The Saints opened the regular season on the road against the Cleveland Browns on September 10. In the first half, kicker John Carney provided all of the Saints' first 9 points. He put up a 43-yarder in the first, along with a 25 and a 21-yarder in the second quarter. In the third quarter, the Browns offense finally got going as Cleveland quarterback Charlie Frye hooked up with TE Kellen Winslow on an 18-yard touchdown pass. The Saints responded with a 12-yard touchdown pass from quarterback Drew Brees to WR Marques Colston. In the fourth quarter, the Browns came close with Frye getting a 1-yard touchdown run. However, the Saints put the game away with Carney kicking a 20-yard FG to give the Saints the win.
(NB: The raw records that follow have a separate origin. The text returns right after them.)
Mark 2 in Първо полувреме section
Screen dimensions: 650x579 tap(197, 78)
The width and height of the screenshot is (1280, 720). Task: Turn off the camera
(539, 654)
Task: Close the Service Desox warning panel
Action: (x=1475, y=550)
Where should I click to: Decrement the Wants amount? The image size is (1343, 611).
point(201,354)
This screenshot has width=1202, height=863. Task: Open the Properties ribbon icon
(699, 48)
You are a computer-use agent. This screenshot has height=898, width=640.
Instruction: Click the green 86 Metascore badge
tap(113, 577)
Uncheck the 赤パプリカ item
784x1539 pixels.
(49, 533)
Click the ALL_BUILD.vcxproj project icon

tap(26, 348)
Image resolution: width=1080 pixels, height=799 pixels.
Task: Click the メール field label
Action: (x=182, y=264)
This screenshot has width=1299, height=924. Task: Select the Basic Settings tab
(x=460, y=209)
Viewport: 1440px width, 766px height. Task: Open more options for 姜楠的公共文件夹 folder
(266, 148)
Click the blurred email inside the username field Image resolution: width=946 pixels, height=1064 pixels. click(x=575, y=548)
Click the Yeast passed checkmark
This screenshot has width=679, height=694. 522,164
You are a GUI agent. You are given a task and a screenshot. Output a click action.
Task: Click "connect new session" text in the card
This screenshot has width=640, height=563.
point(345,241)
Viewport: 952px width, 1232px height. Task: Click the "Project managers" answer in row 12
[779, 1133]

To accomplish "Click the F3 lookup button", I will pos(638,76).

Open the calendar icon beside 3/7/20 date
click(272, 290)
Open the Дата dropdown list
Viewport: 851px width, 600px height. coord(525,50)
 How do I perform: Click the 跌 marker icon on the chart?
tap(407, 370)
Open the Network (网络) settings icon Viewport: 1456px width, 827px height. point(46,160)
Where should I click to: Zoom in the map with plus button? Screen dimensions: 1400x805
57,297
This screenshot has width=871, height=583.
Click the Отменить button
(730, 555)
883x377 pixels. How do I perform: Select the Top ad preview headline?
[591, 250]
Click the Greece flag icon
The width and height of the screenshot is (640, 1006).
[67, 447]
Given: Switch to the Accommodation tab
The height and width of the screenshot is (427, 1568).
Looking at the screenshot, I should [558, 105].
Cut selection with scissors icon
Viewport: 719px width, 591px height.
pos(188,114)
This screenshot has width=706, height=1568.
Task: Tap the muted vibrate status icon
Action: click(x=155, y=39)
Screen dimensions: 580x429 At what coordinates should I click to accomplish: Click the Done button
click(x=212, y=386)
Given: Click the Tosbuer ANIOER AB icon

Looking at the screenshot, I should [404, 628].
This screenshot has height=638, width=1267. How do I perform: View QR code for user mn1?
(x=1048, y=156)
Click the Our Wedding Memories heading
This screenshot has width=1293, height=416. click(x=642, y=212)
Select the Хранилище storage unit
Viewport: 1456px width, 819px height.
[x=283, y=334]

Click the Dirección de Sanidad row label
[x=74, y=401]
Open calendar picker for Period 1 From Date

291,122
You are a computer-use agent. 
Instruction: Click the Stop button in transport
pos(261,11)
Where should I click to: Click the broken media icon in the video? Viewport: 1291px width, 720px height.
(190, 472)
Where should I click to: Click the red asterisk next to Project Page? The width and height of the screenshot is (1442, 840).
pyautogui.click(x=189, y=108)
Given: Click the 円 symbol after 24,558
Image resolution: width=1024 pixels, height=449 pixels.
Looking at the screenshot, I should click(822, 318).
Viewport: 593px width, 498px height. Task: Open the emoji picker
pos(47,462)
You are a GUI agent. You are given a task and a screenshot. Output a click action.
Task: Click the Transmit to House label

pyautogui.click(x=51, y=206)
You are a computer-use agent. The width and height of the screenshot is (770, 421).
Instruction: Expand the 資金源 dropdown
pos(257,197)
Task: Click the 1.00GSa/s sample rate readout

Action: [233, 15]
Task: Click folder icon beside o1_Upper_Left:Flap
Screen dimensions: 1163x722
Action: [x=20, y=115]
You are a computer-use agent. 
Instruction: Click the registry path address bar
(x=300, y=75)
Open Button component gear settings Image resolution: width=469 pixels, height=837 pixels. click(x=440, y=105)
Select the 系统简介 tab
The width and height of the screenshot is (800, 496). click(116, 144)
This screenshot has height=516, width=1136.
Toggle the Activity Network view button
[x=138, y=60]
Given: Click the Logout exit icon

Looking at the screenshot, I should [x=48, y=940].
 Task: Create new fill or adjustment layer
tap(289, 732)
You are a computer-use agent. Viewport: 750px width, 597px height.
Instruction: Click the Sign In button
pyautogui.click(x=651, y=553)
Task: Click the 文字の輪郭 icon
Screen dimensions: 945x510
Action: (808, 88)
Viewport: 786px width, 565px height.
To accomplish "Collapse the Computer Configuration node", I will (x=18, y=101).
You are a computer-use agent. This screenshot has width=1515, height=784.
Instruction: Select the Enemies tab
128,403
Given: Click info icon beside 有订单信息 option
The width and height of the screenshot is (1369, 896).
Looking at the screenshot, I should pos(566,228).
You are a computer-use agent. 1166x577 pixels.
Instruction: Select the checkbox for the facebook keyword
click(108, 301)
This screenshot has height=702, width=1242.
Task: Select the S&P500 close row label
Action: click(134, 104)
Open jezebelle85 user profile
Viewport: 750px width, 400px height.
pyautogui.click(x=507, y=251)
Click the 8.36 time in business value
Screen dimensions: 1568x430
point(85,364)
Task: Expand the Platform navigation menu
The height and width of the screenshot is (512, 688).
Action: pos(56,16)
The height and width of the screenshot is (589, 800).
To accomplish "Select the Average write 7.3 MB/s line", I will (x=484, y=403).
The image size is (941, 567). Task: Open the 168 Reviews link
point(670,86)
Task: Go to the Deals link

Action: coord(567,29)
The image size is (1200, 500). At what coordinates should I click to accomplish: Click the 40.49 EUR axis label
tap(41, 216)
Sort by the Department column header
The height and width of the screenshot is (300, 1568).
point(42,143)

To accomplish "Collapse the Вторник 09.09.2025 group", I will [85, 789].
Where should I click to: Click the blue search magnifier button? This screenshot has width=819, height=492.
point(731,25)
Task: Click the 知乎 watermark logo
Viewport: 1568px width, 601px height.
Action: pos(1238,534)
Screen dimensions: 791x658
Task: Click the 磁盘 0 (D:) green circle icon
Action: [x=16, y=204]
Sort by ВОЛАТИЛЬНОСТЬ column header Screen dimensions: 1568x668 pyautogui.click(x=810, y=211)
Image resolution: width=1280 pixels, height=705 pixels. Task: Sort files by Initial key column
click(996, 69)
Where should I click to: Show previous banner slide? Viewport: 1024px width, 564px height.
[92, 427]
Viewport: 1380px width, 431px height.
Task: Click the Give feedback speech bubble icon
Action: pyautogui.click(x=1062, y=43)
Despite not scoring a touchdown, RB Reggie Bush had a sound NFL debut, as he ran 14 times for 61 yards, caught 8 passes for 58 yards, and returned three punts for 22 yards. In total, he piled up 141 all-purpose yards.

| Quarter | 1 | 2 | 3 | 4 | Total |
|---|---|---|---|---|---|
| Saints | 3 | 6 | 7 | 3 | 19 |
| Browns | 0 | 0 | 7 | 7 | 14 |

===Week 2: at Green Bay Packers===

For Week 2, the Saints traveled to take on the Packers at Green Bay's Lambeau Field, where in the preceding season they lost 52–3. The Saints trailed in the first quarter, on a 22-yard touchdown pass to opposing WR Greg Jennings and two Dave Rayner field goals – a 24-yarder and a 36-yarder. The Saints began their scoring in the second quarter, as RB Deuce McAllister got a 3-yard touchdown run and quarterback Drew Brees threw a 26-yard touchdown strike to WR Devery Henderson. In the third quarter, the punishing continued, as kicker John Carney kicked a 45 and a 47-yard field goal to further New Orleans' lead. In the fourth quarter, Green Bay tried to come back with quarterback Brett Favre throwing a 4-yard pass to WR Robert Ferguson. The Saints managed to put the game away with a 25-yard touchdown pass to WR Marques Colston and a 23-yard run by McAllister. The Packers scored once more, on a 6-yard touchdown pass to RB Noah Herron, but the damage was done.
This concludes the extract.